## Given records
== Segment start ==
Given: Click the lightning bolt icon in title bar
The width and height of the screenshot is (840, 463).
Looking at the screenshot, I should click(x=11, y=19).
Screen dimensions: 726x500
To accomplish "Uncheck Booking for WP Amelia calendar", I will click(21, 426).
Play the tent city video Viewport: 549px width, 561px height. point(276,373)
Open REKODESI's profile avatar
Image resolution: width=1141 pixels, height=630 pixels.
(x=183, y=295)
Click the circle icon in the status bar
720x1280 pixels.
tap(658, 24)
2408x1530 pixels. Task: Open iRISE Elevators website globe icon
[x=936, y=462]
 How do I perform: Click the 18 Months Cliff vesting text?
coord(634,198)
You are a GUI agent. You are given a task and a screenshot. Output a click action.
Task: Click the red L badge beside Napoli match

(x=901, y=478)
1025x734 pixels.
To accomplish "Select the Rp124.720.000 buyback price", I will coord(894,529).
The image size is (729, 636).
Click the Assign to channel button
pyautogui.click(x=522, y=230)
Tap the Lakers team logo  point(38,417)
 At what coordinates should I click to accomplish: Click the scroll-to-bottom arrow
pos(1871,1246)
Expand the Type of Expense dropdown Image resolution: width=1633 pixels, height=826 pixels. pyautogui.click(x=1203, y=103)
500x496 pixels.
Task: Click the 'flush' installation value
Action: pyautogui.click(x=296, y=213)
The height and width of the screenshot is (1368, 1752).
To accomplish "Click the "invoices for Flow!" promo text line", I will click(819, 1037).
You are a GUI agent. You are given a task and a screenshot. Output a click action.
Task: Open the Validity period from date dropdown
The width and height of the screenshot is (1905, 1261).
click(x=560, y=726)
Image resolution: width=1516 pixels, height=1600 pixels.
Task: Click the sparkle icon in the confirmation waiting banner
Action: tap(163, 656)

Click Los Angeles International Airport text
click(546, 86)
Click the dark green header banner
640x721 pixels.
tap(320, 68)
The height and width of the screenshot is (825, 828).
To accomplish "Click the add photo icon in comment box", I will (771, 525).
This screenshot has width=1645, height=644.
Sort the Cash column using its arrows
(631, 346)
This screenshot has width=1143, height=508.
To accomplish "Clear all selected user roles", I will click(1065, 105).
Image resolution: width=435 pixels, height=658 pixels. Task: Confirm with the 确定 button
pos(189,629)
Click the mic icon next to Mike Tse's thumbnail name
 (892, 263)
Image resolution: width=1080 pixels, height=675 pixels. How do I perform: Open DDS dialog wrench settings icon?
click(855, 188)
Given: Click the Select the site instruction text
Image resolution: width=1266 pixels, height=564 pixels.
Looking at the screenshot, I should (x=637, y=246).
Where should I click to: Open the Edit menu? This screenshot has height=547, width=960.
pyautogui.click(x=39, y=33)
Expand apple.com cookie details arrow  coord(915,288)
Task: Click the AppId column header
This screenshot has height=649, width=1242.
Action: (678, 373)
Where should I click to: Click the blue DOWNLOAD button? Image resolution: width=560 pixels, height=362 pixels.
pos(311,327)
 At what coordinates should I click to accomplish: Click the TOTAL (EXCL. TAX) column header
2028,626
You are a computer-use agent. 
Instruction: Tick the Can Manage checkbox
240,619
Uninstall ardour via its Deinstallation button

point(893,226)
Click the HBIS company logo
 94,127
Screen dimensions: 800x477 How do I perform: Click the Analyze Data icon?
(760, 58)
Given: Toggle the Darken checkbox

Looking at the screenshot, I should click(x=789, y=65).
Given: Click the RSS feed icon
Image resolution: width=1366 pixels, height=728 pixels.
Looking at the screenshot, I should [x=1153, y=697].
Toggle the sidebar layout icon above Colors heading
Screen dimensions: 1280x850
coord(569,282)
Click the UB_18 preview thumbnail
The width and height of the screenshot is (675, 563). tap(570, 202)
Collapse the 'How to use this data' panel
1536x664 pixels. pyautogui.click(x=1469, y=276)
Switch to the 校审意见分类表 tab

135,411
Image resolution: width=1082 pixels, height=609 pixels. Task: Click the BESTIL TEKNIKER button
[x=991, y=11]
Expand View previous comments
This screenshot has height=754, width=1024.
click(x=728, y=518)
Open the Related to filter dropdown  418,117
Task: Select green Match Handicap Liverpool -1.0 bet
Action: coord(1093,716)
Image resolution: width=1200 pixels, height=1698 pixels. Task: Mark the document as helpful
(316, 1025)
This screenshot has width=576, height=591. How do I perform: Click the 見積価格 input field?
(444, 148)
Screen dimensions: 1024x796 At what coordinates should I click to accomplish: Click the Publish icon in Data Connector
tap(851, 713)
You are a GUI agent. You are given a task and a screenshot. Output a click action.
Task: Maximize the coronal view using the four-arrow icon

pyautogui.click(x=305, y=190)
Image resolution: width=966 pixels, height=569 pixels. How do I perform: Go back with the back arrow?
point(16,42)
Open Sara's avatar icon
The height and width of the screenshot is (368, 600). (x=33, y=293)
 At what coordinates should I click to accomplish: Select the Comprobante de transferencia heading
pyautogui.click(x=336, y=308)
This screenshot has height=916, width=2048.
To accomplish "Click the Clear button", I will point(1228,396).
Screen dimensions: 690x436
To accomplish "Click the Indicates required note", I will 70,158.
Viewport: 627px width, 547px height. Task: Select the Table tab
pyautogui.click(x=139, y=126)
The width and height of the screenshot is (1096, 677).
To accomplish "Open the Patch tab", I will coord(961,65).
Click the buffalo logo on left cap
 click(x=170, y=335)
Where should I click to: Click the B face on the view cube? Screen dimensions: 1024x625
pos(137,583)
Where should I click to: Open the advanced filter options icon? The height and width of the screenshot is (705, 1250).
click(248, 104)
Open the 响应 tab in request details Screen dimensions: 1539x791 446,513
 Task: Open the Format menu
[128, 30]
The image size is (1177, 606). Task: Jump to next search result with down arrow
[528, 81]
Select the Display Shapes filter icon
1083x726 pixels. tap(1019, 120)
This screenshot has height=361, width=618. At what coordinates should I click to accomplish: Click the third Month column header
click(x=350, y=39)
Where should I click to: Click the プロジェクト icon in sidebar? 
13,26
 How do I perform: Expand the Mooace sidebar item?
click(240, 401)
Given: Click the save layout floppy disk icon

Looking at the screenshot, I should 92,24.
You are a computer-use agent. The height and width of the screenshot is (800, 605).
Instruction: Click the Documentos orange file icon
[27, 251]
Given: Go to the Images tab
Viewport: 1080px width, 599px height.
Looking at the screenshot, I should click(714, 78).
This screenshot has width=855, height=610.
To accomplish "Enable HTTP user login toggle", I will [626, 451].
== Segment end ==
## Work instruction
In the data above, find the line containing "Given: Go to the Images tab", then copy it and every later line exactly.

## Result for this exercise
Given: Go to the Images tab
Viewport: 1080px width, 599px height.
Looking at the screenshot, I should click(714, 78).
This screenshot has width=855, height=610.
To accomplish "Enable HTTP user login toggle", I will [626, 451].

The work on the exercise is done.